Get the bees now. It will give you a serious jump start. Dutch clover is blooming in Conway north of you now. Would it matter whether you or they would be feeding anyway? If there is no honey/condensed syrup in the hive, then watch closely and feed if needed. Their advice is more valid for previous years. This season is unusual.


----------



## Harley Craig (Sep 18, 2012)

why are you opposed to feeding? I'm TF and I hate feeding, but young colonies starting out there is no reason not to and a million reasons why you should. Once established i tend to let them fend for themselves unless I screw up and split at the wrong time, but i'm getting to the point I can rob honey from other colonies to feed the splits without using sugar water. You will get there too, but don't starve them trying to.


----------



## BuckeyeBeek (Apr 16, 2013)

Harley Craig said:


> why are you opposed to feeding? I'm TF and I hate feeding, but young colonies starting out there is no reason not to and a million reasons why you should. Once established i tend to let them fend for themselves unless I screw up and split at the wrong time, but i'm getting to the point I can rob honey from other colonies to feed the splits without using sugar water. You will get there too, but don't starve them trying to.


Sound advice. Faced with the choice of a temporary feeding (to get them through a tough time) vs losing the entire colony to starvation, better to give them a chance to fight another day


----------



## wfarler (Jul 9, 2003)

Think of what you are trying to do as a goal not a set of strict rules. If you don't feed when they need it they will not build up like they should. If they build up you will be buying 2 NUCs next spring to cover your winter losses and you still won't have honey.

Whatever you do don't feed store bought honey as that is the fastest way to introduce spore of foulbrood and who knows what else.

Getting started you have to do what they need and then when they are strong they can accommodate what you think you need.


----------



## JRG13 (May 11, 2012)

Not feeding is just plain dumb if they need it.... then again, they should come with a frame of honey that should last them a fair amount of time if anything is blooming.


----------



## kwclr (Feb 2, 2016)

Thanks for all the great advice.

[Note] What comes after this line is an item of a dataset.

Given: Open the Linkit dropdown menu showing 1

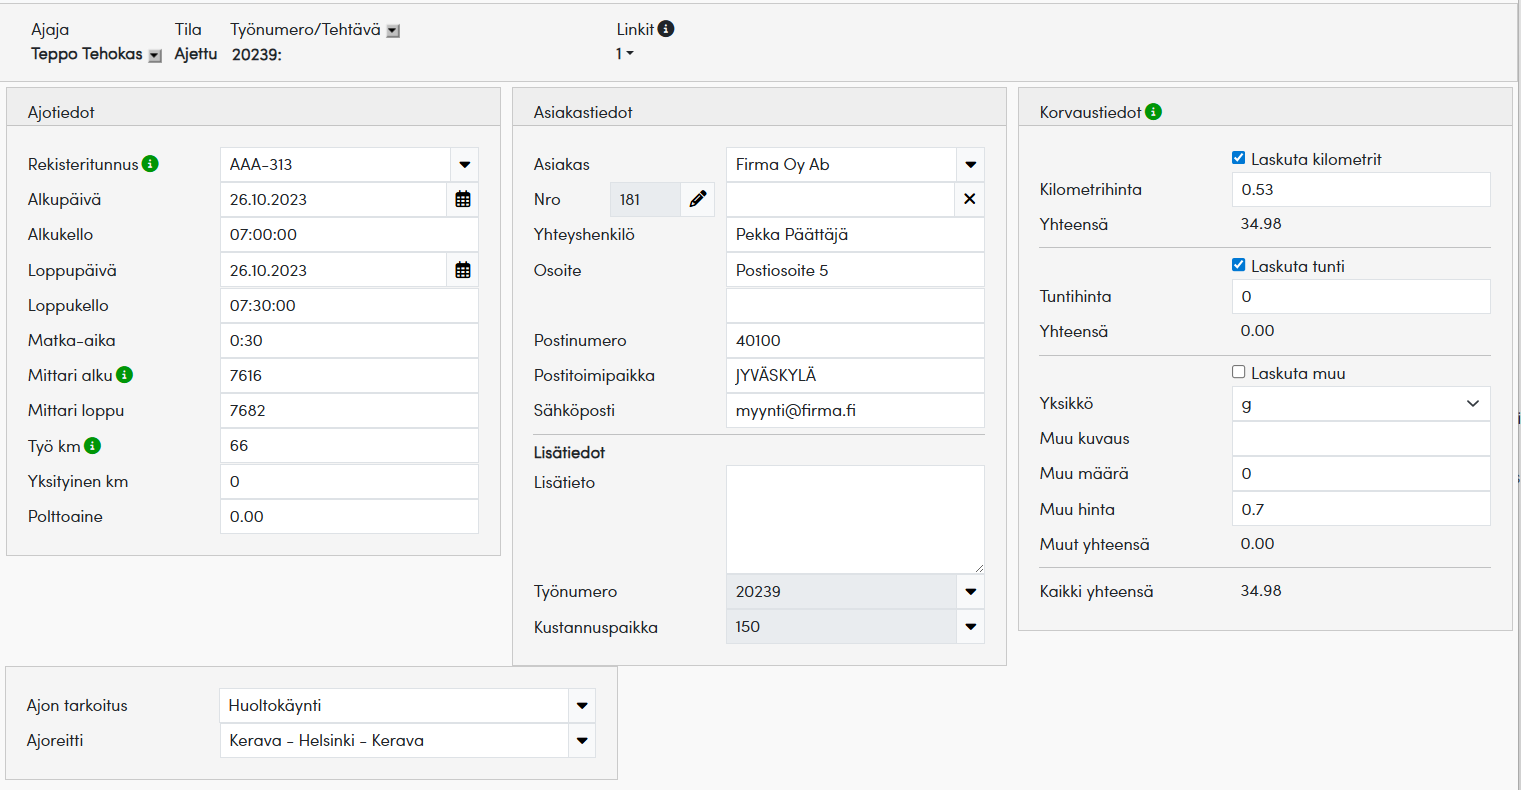Looking at the screenshot, I should [x=624, y=54].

Here's my NewBee update:
I drove about an hour from my town in central Arkansas and picked up two 4 frame nucs from Terry Frost in Dardenelle Arkansas. He has about 500 hives and his father introduced him to be keeping so he's been doing it his whole life. He does not use any treatments. He uses Italian queens bred with a feral line of small cell bees that he has found to be very calm. He generally does not use much protective clothing.

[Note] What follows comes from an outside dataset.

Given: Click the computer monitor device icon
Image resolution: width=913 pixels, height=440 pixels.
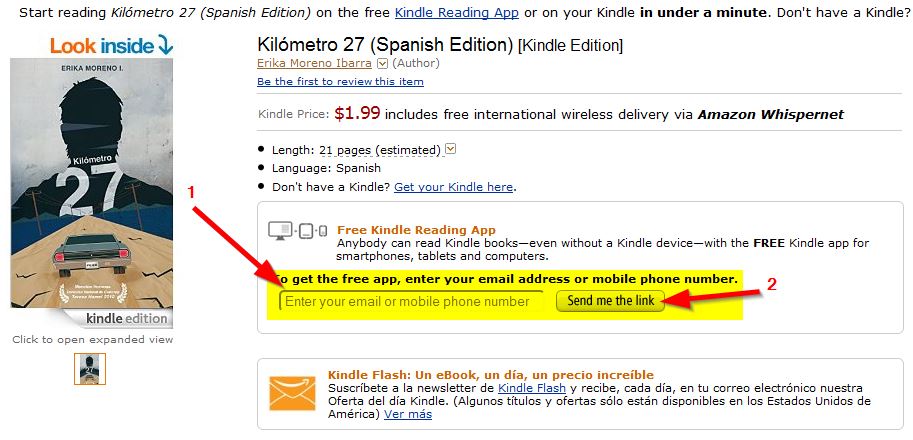Looking at the screenshot, I should (x=280, y=231).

He told me that as much as he hates to have to feed bees that these early nucs would need some help getting started.

Yesterday afternoon on a beautiful 70° day I took the two nucs and installed them into my too deep 8 frame hive bodies. Added three small cell wax foundation frames. I'm totally new at this so the experience was a little nerve-racking. I never identified either Queen just because of my lack of experience. I put sugar syrup into a frame feeder in both hives, with about a gallon of syrup and he told me I may need to refill it once but that should be all I have to do.

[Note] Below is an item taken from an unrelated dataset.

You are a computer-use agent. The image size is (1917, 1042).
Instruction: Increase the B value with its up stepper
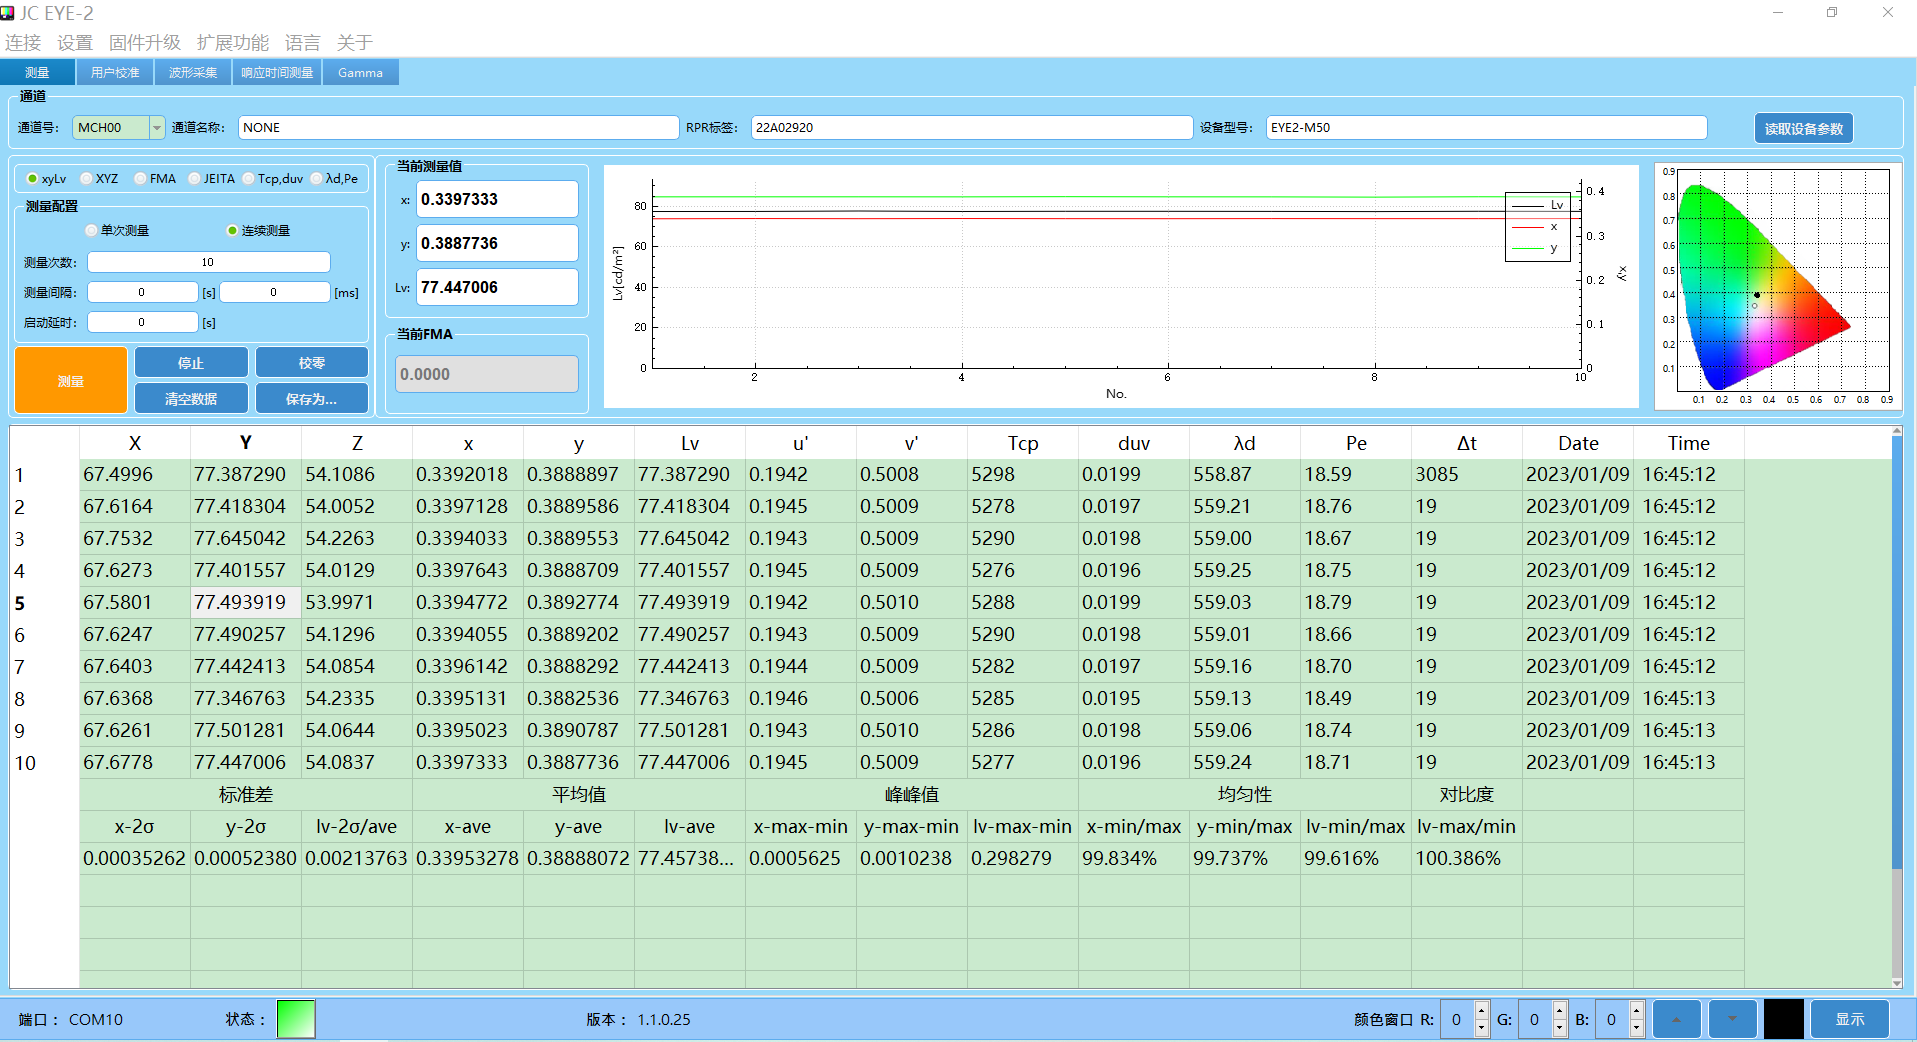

The bees seemed a little temperamental for the next couple of hours and after understandably stinging one of my curious dogs, Continued to buzz me and some friends on our deck 60-70 feet away and got tangled in a couple of our hair (including my wife who is not a fan of my beekeeping yet), but luckily no stings. They were quiet by dusk (all inside the hive, so I assume the queens were in each hive), and even at 7:30 this morning we're getting a slow start (about 50°) and I'm anxious to see how they're doing this afternoon when I return home from work. I would say that at least yesterday they were nowhere near as calm as Terry had promised but I assume this is because of all of the stress on them with the installation into brand new hives.

Thanks for listening.


----------



## fieldsofnaturalhoney (Feb 29, 2012)

JRG13 said:


> Not feeding is just plain dumb if they need it.... then again, they should come with a frame of honey that should last them a fair amount of time if anything is blooming.


Agreed, yet some say the same about not treating:shhhh:
kWclr,, what did the frames look like, in terms of honey, brood, eggs, larvae, & amount of bees?


----------



## Oldtimer (Jul 4, 2010)

kwclr said:


> they were nowhere near as calm as Terry had promised.


Could be under a little robbing pressure. With nucs it's safest to let them settle into their new home for a day or two before feeding syrup. 

Putting in syrup at the same time as installing them is risking attracting robbers before the bees can organise themselves and sort what entrances need guarding etc. Bees flying can be aggressive when robbing is happening. 

Doesn't apply to packages, they have no stores at all and need to be fed immediately.


----------